§ **Records for the task**:
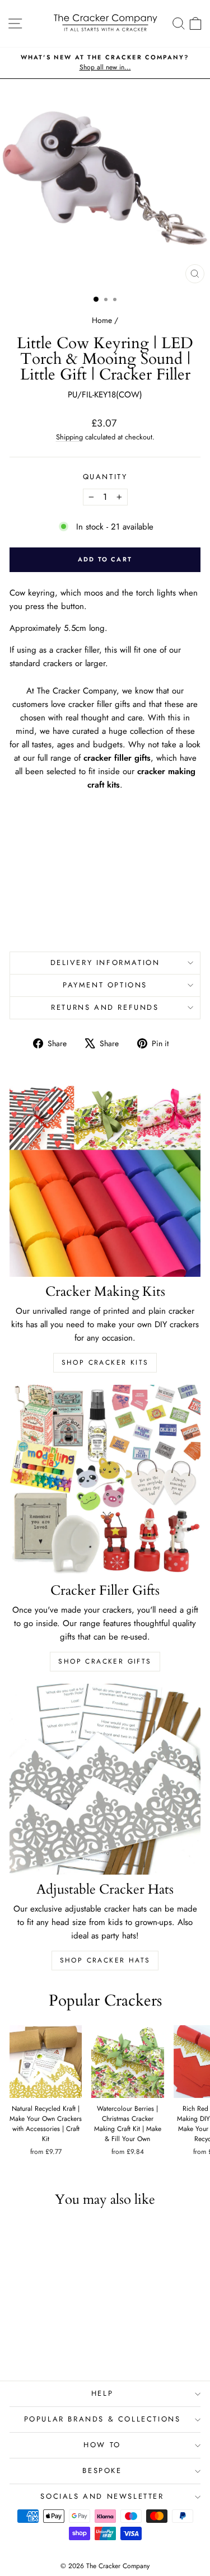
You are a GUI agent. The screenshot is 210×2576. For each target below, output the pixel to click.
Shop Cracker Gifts (104, 1661)
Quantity (105, 476)
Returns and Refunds (104, 1007)
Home (102, 320)
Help (102, 2393)
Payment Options (105, 985)
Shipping (69, 437)
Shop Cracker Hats (105, 1960)
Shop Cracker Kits (105, 1362)
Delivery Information (105, 962)
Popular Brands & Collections (102, 2419)
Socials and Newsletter (102, 2496)
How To (102, 2444)
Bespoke (102, 2470)
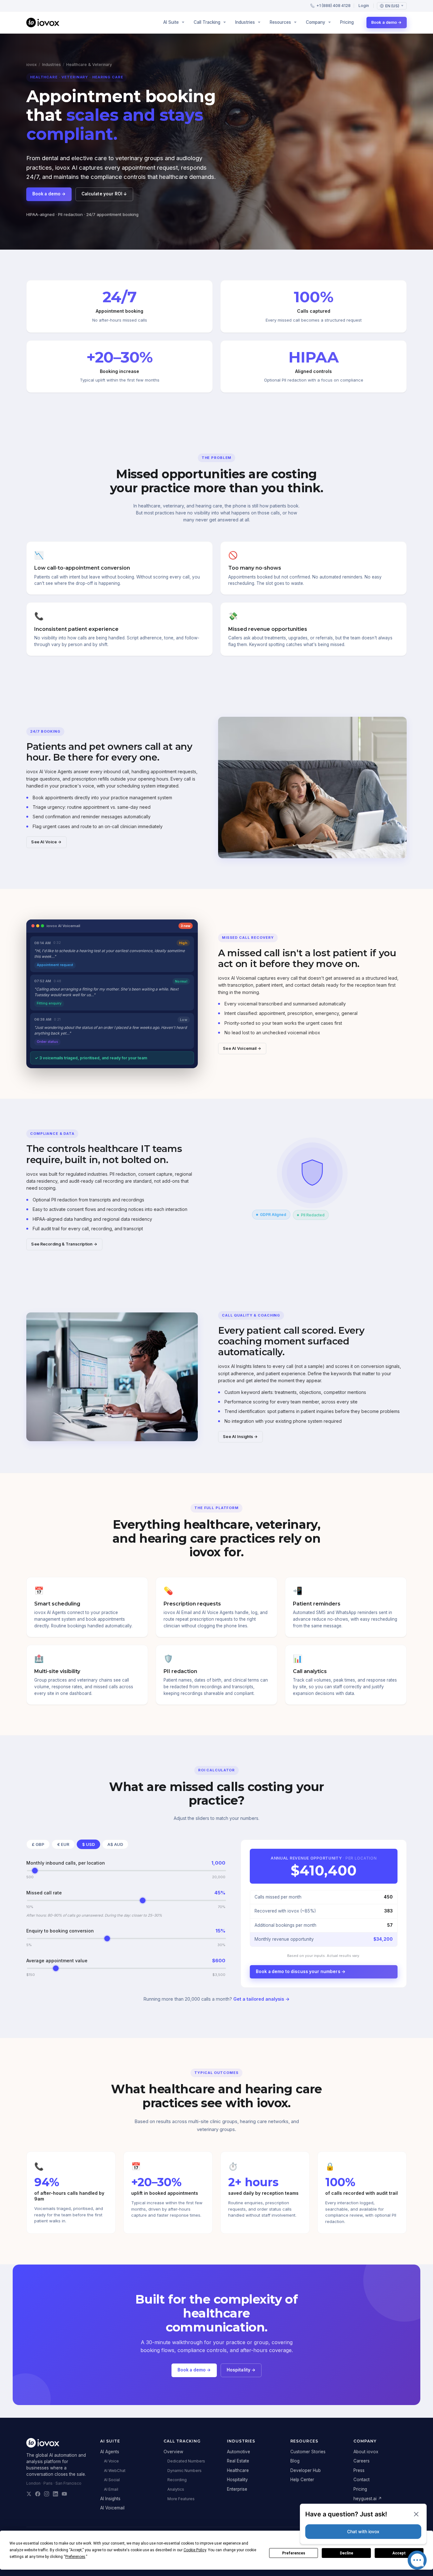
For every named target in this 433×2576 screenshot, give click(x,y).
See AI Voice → (46, 842)
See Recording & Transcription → (64, 1244)
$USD (88, 1844)
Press (359, 2470)
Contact (361, 2479)
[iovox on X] (28, 2493)
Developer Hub (305, 2470)
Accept (399, 2553)
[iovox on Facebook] (37, 2493)
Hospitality (237, 2479)
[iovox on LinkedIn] (55, 2493)
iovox (31, 64)
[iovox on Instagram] (46, 2493)
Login (364, 5)
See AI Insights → (240, 1436)
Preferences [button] (75, 2556)
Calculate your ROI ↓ (104, 193)
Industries (51, 64)
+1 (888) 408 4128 (333, 5)
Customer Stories (308, 2451)
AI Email (111, 2489)
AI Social (112, 2479)
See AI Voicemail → (242, 1048)
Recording (177, 2479)
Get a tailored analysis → (261, 1999)
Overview (173, 2451)
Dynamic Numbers (184, 2470)
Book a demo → (386, 22)
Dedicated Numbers (186, 2461)
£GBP (38, 1844)
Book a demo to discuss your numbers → (301, 1971)
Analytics (175, 2489)
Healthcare (238, 2470)
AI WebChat (115, 2470)
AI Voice (111, 2461)
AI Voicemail (112, 2507)
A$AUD (115, 1844)
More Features (181, 2498)
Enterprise (237, 2489)
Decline (346, 2553)
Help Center (302, 2479)
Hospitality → (241, 2369)
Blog (295, 2460)
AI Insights (110, 2498)
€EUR (63, 1844)
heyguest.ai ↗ (367, 2498)
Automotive (238, 2451)
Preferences (293, 2553)
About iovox (365, 2451)
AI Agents (109, 2451)
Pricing (347, 22)
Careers (361, 2460)
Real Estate (238, 2460)
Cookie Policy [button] (195, 2550)
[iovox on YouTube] (64, 2493)
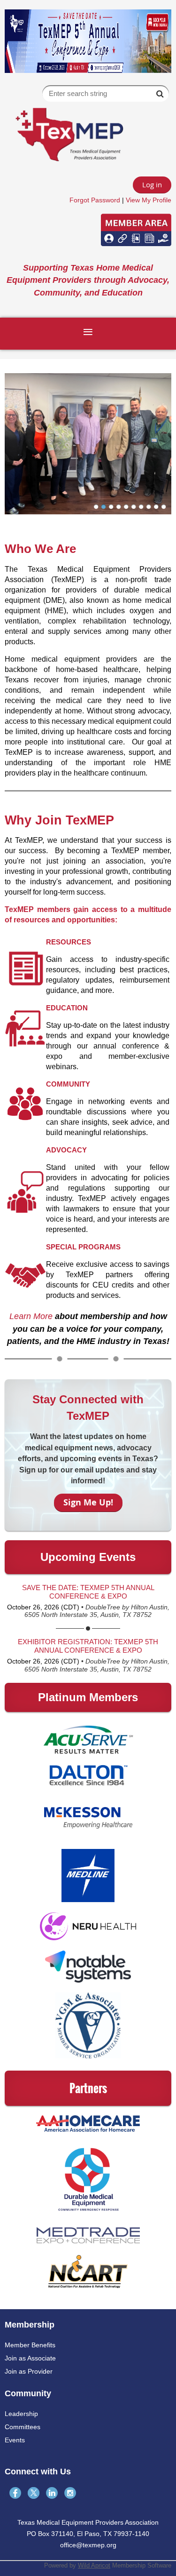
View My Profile (148, 200)
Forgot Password (94, 200)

§ **Task requirements**: Could you set down, exactly as written, the lines above between the one holding "See AI Voice → (46, 842)" and the one holding "Healthcare (238, 2470)", inclusive, and nothing more?

§ **Result of this task**:
See AI Voice → (46, 842)
See Recording & Transcription → (64, 1244)
$USD (88, 1844)
Press (359, 2470)
Contact (361, 2479)
[iovox on X] (28, 2493)
Developer Hub (305, 2470)
Accept (399, 2553)
[iovox on Facebook] (37, 2493)
Hospitality (237, 2479)
[iovox on LinkedIn] (55, 2493)
iovox (31, 64)
[iovox on Instagram] (46, 2493)
Login (364, 5)
See AI Insights → (240, 1436)
Preferences [button] (75, 2556)
Calculate your ROI ↓ (104, 193)
Industries (51, 64)
+1 (888) 408 4128 (333, 5)
Customer Stories (308, 2451)
AI Email (111, 2489)
AI Social (112, 2479)
See AI Voicemail → (242, 1048)
Recording (177, 2479)
Get a tailored analysis → (261, 1999)
Overview (173, 2451)
Dynamic Numbers (184, 2470)
Book a demo → (386, 22)
Dedicated Numbers (186, 2461)
£GBP (38, 1844)
Book a demo to discuss your numbers → (301, 1971)
Analytics (175, 2489)
Healthcare (238, 2470)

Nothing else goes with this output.